**Exercise directions**
Write out everything from "Truth is, at" down to "met Mr. Nobles." in the piece about Gene Nobles and WLAC, word for word.

**Excerpt to read**
Home... Index... Articles... Links... From the Press... Snippets... Message Board... Editor's Bio... Bulletin Board... Submissions... Free Update... Writers... E-mail

usadeepsouth.com


Coming of Age With Gene Nobles and WLAC
by Beth Boswell Jacks


Once upon a summertime, a season stashed a lifetime away in my memory but not so far away in my heart, a fellow named Gene Nobles came into my life.

I'd been out catching lightning bugs in a fruit jar, racing around and jumping ditches. I was a knobby kneed, barely thirteen year old girl with nothing better to do on a summer evening.

Truth is, at that time the only other pastime that could even come near the magic of pinching tails off lightning bugs (and watching the de-tailed appendage continue to flash on and off and on and off) was tadpole dipping. I'd probably been doing that too if we'd had some good rains, I can't recall, but I do remember the lightning bugs because I had the jar there by the radio on my nightstand when I first met Mr. Nobles.

Items listed in a dataset
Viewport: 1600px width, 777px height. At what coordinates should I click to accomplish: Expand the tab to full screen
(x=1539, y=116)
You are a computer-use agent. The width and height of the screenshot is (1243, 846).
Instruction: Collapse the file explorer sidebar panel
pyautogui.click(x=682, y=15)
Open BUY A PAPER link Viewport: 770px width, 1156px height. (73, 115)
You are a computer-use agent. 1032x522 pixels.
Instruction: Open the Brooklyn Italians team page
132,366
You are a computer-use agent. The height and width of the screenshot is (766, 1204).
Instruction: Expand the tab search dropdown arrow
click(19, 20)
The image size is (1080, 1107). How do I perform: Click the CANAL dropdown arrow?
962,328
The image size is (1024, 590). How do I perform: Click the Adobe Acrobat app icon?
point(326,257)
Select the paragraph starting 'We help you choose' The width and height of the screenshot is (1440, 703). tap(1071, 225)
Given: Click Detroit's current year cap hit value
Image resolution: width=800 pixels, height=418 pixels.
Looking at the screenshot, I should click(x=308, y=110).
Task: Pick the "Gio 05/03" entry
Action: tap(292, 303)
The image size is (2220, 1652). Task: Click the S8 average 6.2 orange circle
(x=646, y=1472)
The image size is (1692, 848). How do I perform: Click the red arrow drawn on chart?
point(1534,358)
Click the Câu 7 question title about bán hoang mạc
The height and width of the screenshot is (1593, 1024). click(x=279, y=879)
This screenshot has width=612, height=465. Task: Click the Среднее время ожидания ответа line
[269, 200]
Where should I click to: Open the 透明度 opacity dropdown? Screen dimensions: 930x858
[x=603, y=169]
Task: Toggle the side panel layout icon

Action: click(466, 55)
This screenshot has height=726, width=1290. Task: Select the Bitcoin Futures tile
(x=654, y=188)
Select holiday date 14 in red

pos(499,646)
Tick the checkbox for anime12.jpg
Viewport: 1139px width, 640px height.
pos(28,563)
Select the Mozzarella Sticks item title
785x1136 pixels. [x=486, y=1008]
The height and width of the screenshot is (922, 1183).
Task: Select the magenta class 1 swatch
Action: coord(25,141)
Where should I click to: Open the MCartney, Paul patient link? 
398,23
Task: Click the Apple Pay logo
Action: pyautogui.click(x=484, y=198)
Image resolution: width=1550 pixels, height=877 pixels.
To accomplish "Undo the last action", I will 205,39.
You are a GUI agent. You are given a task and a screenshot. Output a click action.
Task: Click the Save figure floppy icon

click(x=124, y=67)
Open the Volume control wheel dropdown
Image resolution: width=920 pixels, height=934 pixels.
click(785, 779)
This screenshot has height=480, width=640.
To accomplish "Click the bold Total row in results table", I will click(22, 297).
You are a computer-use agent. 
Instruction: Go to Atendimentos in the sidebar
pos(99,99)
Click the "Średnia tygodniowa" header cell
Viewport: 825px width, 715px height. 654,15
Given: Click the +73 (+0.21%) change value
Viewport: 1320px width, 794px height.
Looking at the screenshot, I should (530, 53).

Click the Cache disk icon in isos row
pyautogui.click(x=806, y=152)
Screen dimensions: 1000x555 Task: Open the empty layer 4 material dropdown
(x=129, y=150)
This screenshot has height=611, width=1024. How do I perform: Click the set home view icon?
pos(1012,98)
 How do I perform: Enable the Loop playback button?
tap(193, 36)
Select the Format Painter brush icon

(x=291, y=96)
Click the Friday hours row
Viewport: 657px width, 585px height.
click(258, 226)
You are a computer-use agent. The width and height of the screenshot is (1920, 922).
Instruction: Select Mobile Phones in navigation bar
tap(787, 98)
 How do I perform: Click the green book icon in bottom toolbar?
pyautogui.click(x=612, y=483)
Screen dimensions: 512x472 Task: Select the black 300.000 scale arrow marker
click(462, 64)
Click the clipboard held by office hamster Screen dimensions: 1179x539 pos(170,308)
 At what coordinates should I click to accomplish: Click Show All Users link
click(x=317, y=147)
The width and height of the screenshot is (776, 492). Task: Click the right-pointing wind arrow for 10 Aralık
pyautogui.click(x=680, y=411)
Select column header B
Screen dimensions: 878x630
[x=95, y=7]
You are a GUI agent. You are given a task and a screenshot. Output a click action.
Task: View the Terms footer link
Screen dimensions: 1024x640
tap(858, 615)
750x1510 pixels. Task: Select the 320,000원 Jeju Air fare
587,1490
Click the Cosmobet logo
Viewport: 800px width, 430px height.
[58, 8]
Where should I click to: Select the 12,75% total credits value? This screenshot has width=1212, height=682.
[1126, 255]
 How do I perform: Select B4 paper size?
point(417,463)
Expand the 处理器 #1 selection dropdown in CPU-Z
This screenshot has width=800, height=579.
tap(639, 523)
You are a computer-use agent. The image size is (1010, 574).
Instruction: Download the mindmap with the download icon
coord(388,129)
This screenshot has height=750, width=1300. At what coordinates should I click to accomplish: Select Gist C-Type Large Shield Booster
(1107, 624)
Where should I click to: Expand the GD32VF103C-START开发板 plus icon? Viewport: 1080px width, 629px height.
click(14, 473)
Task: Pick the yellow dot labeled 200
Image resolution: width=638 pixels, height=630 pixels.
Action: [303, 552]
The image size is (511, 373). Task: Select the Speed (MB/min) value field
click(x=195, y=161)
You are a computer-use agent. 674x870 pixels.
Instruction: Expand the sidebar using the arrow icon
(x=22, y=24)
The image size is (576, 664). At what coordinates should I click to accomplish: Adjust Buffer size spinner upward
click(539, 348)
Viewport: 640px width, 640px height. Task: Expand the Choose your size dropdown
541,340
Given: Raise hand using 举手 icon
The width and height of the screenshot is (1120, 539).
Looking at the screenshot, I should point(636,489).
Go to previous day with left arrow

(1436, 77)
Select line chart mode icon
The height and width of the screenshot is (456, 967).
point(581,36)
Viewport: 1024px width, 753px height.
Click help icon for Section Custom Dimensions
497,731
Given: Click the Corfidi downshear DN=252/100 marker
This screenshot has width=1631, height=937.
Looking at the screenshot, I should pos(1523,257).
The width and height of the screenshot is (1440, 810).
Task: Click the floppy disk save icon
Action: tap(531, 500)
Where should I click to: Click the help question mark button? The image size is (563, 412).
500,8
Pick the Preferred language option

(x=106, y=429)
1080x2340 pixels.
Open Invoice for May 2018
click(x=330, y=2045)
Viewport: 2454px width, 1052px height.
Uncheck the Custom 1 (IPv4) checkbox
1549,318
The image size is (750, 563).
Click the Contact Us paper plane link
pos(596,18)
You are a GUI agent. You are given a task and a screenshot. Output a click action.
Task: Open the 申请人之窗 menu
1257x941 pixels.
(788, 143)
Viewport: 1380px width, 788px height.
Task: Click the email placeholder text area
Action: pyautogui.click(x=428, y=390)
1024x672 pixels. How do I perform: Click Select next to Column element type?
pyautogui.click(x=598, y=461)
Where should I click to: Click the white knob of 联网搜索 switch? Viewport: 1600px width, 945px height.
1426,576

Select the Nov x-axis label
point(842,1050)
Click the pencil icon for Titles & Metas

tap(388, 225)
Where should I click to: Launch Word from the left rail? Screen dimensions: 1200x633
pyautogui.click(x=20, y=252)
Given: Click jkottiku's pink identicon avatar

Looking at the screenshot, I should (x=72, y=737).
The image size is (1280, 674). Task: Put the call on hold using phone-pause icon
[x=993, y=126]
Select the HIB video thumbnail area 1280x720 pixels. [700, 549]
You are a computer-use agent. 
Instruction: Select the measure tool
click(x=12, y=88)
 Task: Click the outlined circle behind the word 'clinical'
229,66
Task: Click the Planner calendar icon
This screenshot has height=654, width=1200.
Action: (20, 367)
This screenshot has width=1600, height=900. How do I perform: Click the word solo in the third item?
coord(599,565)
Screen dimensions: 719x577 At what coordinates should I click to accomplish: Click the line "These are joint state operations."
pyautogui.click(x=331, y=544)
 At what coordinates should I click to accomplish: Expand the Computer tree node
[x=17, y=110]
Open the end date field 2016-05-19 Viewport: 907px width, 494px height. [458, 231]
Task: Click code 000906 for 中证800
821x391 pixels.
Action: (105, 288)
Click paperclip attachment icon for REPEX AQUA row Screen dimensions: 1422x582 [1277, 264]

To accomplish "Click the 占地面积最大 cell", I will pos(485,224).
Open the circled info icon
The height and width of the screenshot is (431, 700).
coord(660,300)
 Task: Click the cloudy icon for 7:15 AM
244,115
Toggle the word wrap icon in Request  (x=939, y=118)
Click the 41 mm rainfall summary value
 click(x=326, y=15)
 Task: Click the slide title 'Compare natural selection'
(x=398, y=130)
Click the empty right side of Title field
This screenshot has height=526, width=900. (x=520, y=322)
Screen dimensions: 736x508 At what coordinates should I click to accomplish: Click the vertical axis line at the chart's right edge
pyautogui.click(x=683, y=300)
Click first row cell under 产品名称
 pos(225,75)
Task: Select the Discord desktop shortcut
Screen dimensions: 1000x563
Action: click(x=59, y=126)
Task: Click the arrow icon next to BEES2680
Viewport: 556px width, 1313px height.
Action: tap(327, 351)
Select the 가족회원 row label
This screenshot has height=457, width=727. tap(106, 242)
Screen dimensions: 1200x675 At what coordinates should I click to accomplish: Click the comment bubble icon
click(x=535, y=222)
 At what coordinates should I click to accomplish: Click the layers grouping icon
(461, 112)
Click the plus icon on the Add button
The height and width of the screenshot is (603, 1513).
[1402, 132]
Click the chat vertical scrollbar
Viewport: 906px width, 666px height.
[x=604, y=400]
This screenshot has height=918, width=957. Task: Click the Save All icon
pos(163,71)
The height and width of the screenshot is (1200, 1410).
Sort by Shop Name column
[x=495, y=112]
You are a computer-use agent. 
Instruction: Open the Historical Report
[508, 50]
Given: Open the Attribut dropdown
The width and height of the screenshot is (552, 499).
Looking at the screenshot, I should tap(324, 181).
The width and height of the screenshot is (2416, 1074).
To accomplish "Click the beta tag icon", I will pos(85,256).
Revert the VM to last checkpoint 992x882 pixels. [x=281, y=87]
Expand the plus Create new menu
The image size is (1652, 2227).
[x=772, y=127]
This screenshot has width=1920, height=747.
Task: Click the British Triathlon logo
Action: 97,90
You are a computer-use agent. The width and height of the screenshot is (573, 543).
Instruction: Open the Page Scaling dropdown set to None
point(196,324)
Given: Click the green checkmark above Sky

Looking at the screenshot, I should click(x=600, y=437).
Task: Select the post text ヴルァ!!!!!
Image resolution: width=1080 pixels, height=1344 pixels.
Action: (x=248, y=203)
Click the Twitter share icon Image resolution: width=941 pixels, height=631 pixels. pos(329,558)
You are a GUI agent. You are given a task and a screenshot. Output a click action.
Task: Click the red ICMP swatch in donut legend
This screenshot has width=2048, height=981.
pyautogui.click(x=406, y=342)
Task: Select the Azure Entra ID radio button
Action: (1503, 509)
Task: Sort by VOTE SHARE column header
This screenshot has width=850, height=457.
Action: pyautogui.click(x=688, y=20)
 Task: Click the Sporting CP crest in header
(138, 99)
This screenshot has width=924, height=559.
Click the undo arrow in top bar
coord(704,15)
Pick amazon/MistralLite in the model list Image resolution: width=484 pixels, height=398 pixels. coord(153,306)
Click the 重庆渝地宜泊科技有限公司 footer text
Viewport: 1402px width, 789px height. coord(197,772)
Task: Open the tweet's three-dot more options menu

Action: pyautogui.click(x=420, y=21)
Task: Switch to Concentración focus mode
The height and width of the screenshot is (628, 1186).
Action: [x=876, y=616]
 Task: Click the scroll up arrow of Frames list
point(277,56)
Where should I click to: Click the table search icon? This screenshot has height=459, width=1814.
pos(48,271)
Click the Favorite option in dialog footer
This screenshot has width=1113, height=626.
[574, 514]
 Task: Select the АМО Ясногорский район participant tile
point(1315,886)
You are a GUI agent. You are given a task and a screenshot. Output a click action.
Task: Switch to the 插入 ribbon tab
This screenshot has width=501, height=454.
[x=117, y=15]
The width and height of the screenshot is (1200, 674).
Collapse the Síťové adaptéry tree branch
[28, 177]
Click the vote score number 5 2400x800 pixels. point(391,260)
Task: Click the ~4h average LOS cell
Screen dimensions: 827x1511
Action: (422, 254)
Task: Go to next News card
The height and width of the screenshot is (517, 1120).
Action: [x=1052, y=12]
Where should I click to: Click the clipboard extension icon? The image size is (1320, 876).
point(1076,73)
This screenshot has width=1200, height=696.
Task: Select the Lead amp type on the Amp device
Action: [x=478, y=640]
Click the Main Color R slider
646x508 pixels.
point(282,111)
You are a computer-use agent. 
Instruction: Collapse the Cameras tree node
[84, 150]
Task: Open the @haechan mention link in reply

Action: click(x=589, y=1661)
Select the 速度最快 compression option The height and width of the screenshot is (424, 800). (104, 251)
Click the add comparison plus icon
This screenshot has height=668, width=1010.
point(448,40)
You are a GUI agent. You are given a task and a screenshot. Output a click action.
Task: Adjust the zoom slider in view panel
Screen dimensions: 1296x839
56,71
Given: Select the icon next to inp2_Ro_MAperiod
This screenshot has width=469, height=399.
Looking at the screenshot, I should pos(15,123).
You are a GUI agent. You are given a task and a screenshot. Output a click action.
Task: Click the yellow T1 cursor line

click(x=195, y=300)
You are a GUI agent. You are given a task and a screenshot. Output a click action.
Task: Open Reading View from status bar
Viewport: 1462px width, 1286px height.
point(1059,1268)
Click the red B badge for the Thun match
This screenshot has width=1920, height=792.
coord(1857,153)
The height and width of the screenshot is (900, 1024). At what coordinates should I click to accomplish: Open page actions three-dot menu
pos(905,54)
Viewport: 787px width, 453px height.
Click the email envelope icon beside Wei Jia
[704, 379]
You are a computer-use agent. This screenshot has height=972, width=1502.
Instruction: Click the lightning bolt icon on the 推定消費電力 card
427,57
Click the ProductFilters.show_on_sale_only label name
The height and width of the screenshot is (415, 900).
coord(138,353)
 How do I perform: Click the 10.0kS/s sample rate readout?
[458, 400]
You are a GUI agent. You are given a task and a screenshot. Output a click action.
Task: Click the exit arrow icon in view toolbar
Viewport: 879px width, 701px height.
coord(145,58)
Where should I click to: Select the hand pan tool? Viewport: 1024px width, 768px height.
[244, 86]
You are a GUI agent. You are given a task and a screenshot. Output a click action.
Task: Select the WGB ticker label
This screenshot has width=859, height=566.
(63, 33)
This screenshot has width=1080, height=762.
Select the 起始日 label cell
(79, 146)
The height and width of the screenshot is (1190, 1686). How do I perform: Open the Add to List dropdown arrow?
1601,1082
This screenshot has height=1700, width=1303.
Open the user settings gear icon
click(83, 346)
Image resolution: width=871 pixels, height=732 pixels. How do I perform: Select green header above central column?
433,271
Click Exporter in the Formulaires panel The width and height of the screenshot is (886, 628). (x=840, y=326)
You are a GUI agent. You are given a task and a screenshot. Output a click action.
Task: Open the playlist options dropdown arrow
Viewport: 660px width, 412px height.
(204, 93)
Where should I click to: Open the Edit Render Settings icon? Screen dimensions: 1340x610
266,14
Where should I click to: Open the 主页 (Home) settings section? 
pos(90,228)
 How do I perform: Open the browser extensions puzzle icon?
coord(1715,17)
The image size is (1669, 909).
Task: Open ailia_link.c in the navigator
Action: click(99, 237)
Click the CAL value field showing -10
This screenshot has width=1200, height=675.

**Task result**
Truth is, at that time the only other pastime that could even come near the magic of pinching tails off lightning bugs (and watching the de-tailed appendage continue to flash on and off and on and off) was tadpole dipping. I'd probably been doing that too if we'd had some good rains, I can't recall, but I do remember the lightning bugs because I had the jar there by the radio on my nightstand when I first met Mr. Nobles.